Chris Ratcliffe/Bloomberg
Chris Ratcliffe/Bloomberg

London - Facebook is to hire 800 new staff in London, expanding its UK headquarters despite coming under increasing scrutiny from the country’s lawmakers.

The new hires - predominately in engineering roles and to be recruited over the next year - will bring the number of staff working for Facebook in the UK to 2 300. The social media company will also offer space in its new office to UK-based startups as part of an accelerator program, the company said on Monday.

Facebook’s expansion comes at a time when Britain is so alarmed by the extent and scale of Russian interference in UK politics via social media networks that its lawmakers are getting ready to interrogate Silicon Valley giants - including Facebook and Twitter - in Washington.
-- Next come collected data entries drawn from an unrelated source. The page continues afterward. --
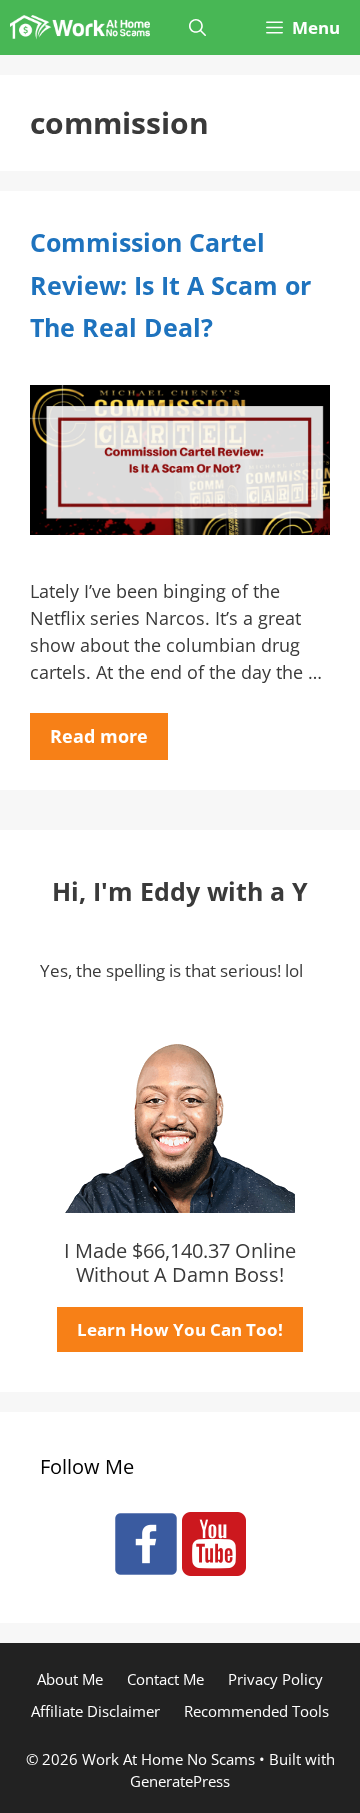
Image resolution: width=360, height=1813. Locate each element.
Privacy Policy (275, 1679)
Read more (99, 736)
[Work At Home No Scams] (80, 27)
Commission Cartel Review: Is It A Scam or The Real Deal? (170, 284)
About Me (70, 1679)
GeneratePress (180, 1781)
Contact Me (165, 1679)
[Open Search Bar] (197, 27)
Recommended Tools (256, 1711)
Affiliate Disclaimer (95, 1711)
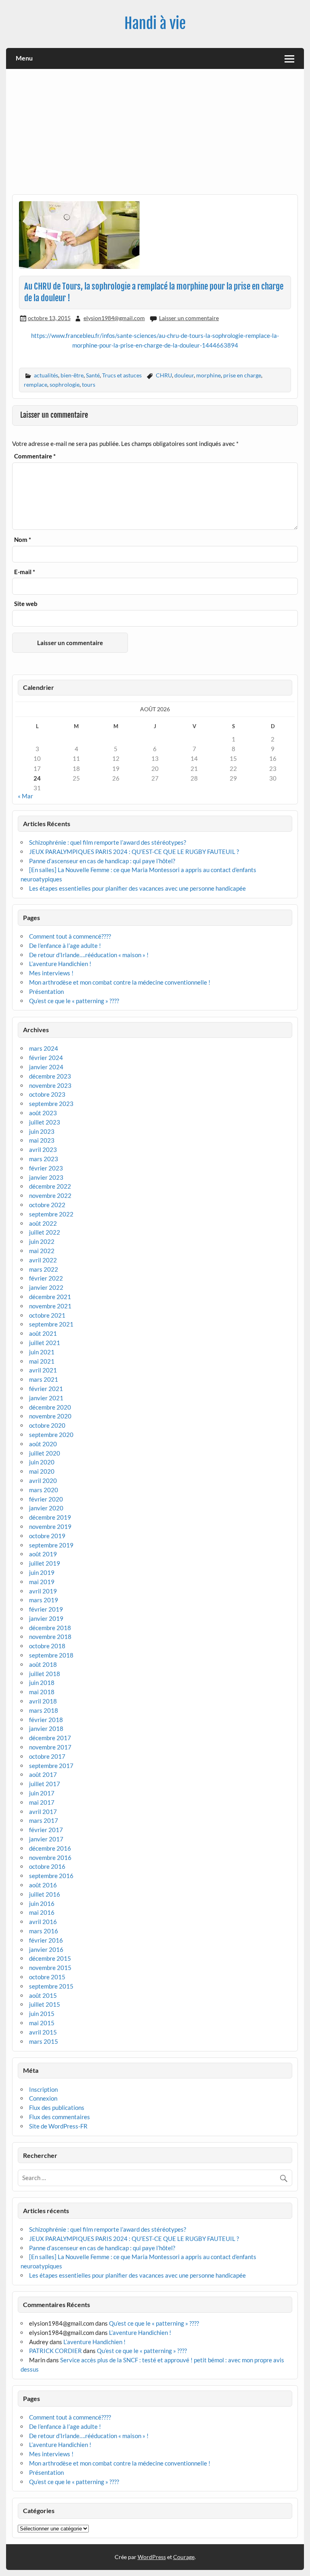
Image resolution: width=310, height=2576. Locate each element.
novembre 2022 (50, 1195)
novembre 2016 (50, 1857)
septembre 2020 (51, 1434)
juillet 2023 (44, 1122)
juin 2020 (41, 1462)
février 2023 (46, 1168)
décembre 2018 (50, 1627)
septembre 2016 (51, 1875)
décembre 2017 (50, 1737)
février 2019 (46, 1609)
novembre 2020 (50, 1416)
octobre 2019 (47, 1535)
Facebook joins a number of large tech companies doubling down on their presence in London, despite the ongoing uncertainty about the UK’s pending exit from the European Union.

"It’s a sign of confidence in our country that innovative companies like Facebook invest here," UK Chancellor Philip Hammond said in a statement.
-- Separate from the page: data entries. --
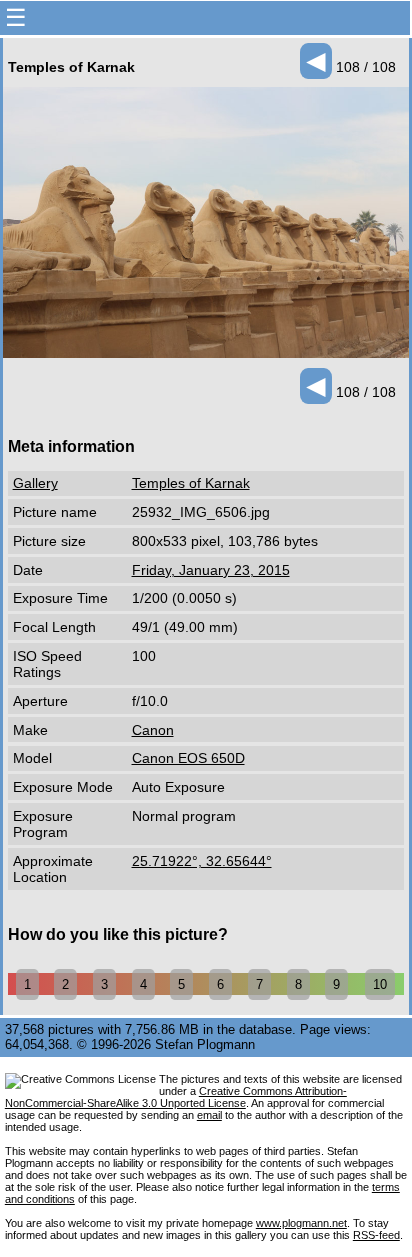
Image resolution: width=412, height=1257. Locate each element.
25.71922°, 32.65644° (202, 861)
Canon (153, 730)
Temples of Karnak (191, 483)
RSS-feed (376, 1235)
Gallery (35, 483)
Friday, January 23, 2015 (211, 570)
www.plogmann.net (301, 1223)
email (209, 1115)
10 (380, 984)
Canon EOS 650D (188, 758)
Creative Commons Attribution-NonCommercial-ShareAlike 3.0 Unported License (176, 1097)
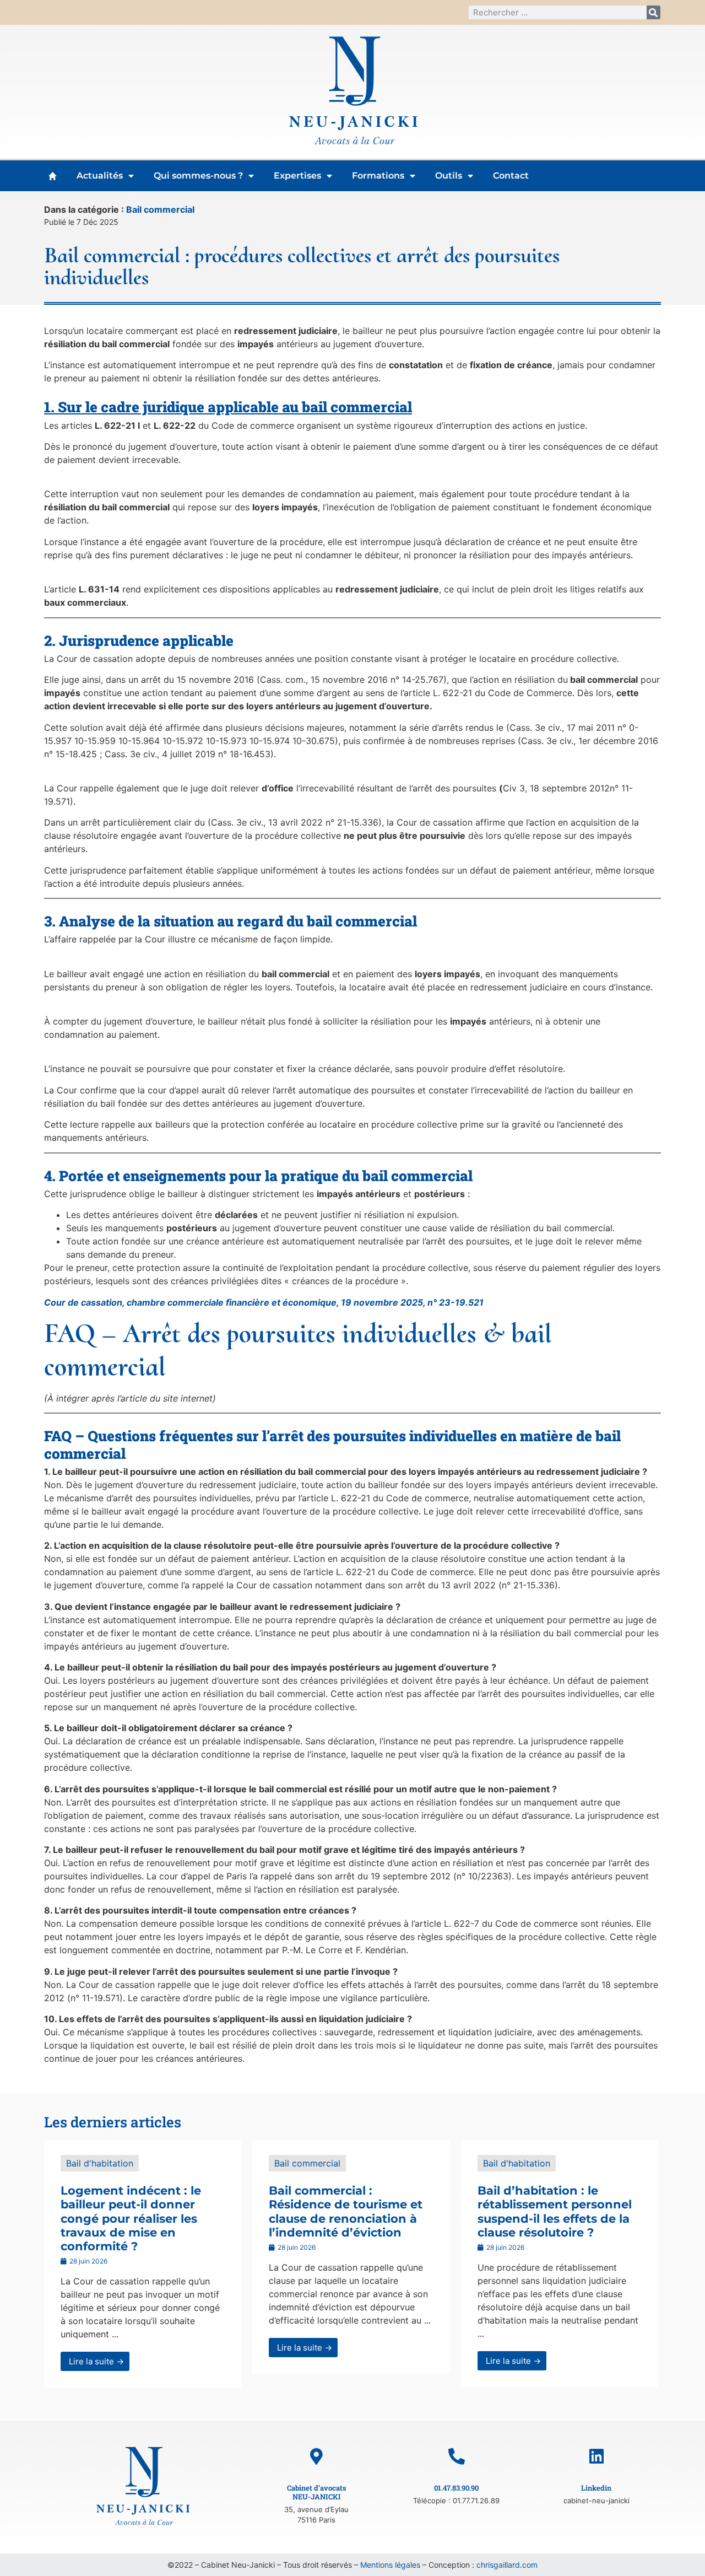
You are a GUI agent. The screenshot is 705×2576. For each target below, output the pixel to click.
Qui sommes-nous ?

London will be Facebook’s largest engineering hub outside the US, according the statement.

The UK is currently lobbying hard for tech talent. The government plans to double the number of visas available to highly skilled workers, including technology-savvy candidates.

Facebook, Snap and Google all announced plans to increase hiring in the UK, while Apple is leasing about 500 000 square-feet of office space at Battersea Power Station on the south bank of London’s River Thames.
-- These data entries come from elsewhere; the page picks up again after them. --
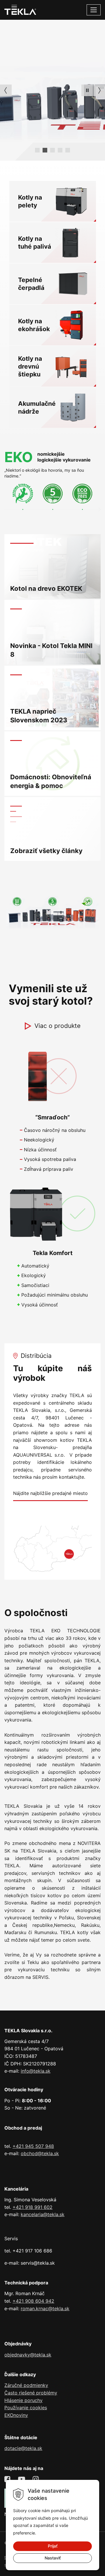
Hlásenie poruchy (23, 2400)
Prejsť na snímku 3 (60, 150)
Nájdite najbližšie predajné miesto (50, 1493)
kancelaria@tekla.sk (42, 2214)
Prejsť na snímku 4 (67, 150)
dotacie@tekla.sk (23, 2448)
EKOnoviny (16, 2415)
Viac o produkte (57, 1025)
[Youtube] (22, 2479)
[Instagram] (37, 2479)
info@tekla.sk (35, 2071)
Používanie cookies (25, 2407)
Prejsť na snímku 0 (37, 150)
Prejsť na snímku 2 (52, 150)
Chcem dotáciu (26, 109)
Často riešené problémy (30, 2393)
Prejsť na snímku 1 (45, 150)
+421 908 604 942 (33, 2301)
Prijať (52, 2545)
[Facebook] (8, 2479)
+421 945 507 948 (33, 2146)
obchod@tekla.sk (40, 2153)
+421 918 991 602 (32, 2207)
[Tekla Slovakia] (20, 9)
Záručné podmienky (26, 2385)
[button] (87, 90)
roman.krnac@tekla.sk (45, 2308)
Among European countries, the UK was the most pessimistic about the future of the European technology industry, according to a report last week from London-based venture capital firm Atomico, with 18% of respondents - which included thousands of founders and investors - saying they were less optimistic than they were a year earlier.

Over the last 12 months it’s also become harder for British startups to raise new funding, according to 32% of founders questioned.